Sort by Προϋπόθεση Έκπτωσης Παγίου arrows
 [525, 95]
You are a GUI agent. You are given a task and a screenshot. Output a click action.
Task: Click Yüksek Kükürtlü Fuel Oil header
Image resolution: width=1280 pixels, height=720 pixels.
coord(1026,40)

★ ★ ★

== Set task ==
Please gather every line from the listing above that contains the string "Kükürtlü", and treat uppercase and lowercase as different.

== Response to this task ==
Task: Click Yüksek Kükürtlü Fuel Oil header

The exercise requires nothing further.